* **Vorliegender Text**:
..........
# Brandungsangeln auf Rügen



## FischermanII (3. Januar 2010)

Hallo leute,

ich habe die möglichkeit mit nem Kumpel nach rügen zu fahren (Region Middelhagen, Göhren) um ihm das Brandungsangeln ein bisschen zu zeigen.

D.h. ich habe es schon des öfteren gemacht nur war ich immer in der Region Kübo.

nun zu meiner Frage muss ich wirklich nach "nord Rügen" um Dorsche zu fangen oder habt ihr ein paar Tipps in der Region weiter südlich?

unter anderem wollen wir auch mit der Spinnrute los  und das so in 3 Wochen geht da noch was auf Mefo?

würde mich über ein paar Tipps freuen nicht das ich mit ihm da los zische und sich kein Fisch am Haken verirrt :vik:


----------



## pohlk (3. Januar 2010)

*AW: Brandungsangeln auf Rügen*

Also auf MeFo würde ich Dir keine Hoffnung machen wollen, dafür ist es mittlerweile zu kalt. Aber mehr als probieren könnt ihr es eh nicht...

Und zum Brandungsangeln:

Soweit mir das bekannt ist, müsstet ihr wenigstens nach Sassnitz fahren um an Dorsch zu kommen.
..........
Einträge zum Auffinden von Wörtern und Elementen
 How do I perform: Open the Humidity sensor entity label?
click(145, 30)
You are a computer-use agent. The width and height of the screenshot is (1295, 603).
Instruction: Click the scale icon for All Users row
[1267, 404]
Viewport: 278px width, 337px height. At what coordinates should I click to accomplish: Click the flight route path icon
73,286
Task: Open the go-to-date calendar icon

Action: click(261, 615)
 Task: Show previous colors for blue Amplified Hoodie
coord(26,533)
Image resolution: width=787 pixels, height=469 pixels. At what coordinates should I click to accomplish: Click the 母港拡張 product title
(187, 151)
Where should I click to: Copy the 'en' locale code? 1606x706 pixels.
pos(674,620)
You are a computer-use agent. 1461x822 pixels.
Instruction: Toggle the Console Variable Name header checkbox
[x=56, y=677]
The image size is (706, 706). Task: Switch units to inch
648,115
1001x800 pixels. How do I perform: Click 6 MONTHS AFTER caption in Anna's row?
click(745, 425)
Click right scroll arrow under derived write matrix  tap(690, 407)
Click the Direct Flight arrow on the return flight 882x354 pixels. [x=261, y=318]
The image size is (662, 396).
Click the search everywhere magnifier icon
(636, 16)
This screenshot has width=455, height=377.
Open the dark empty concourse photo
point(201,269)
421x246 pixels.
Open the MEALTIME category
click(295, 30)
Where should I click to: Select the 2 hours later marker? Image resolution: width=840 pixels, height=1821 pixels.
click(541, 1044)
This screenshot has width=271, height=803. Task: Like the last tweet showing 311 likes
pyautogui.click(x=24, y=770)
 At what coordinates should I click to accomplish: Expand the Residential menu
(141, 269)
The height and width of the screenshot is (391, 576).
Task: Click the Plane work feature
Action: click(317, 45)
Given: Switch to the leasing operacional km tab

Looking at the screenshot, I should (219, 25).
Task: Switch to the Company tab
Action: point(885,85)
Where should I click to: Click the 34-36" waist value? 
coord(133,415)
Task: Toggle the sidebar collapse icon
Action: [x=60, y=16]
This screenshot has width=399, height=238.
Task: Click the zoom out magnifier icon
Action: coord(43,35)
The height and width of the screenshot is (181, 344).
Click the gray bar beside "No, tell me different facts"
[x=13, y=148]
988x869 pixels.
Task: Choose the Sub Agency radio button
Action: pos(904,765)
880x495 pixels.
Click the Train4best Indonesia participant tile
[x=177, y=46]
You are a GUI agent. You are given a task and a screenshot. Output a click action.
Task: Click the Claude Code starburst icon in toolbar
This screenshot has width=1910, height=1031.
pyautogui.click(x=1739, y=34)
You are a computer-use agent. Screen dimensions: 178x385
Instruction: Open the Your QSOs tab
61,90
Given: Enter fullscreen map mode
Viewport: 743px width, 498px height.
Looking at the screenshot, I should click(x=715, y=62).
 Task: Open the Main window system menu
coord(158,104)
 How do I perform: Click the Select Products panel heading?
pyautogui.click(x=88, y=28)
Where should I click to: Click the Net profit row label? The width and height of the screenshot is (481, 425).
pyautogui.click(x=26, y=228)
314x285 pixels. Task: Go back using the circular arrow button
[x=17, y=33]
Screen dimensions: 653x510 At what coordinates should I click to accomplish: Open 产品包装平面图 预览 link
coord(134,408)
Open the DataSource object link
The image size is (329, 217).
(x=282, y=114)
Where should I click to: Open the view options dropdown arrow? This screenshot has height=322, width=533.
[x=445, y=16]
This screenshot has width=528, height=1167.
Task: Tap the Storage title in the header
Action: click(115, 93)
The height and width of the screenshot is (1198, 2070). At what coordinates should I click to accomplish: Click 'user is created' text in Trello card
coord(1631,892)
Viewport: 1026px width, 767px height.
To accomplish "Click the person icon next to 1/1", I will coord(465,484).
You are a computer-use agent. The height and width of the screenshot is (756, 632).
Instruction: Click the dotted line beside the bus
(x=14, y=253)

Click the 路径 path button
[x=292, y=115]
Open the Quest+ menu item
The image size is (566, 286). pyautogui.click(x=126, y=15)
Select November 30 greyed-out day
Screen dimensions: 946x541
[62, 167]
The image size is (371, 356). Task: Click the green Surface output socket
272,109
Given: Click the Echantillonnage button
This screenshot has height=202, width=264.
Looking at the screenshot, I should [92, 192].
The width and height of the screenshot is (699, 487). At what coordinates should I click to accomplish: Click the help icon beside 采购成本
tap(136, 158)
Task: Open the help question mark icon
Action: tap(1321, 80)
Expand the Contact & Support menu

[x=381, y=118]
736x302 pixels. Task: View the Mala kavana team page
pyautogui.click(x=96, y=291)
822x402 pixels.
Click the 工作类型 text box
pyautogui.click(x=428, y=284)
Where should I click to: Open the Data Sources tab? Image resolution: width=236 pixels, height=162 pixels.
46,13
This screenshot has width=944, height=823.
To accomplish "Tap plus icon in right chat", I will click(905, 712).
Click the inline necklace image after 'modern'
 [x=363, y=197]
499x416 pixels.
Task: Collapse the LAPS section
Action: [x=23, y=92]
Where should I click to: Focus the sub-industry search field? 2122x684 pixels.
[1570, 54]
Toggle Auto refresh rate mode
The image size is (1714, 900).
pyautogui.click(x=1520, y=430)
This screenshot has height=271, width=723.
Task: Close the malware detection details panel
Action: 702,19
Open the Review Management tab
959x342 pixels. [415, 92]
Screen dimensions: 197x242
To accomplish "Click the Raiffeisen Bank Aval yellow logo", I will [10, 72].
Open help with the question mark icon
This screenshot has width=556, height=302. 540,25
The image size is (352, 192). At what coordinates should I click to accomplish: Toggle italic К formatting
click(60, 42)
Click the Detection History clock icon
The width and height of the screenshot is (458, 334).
..........
* **Aufgabenstellung**: Gib aus dem Text zum Brandungsangeln auf Rügen den Abschnitt wörtlich wieder, der mit den Worten „unter anderem wollen“ beginnt und mit „es eh nicht...“ endet.

* **Die Antwort**:
unter anderem wollen wir auch mit der Spinnrute los  und das so in 3 Wochen geht da noch was auf Mefo?

würde mich über ein paar Tipps freuen nicht das ich mit ihm da los zische und sich kein Fisch am Haken verirrt :vik:


----------



## pohlk (3. Januar 2010)

*AW: Brandungsangeln auf Rügen*

Also auf MeFo würde ich Dir keine Hoffnung machen wollen, dafür ist es mittlerweile zu kalt. Aber mehr als probieren könnt ihr es eh nicht...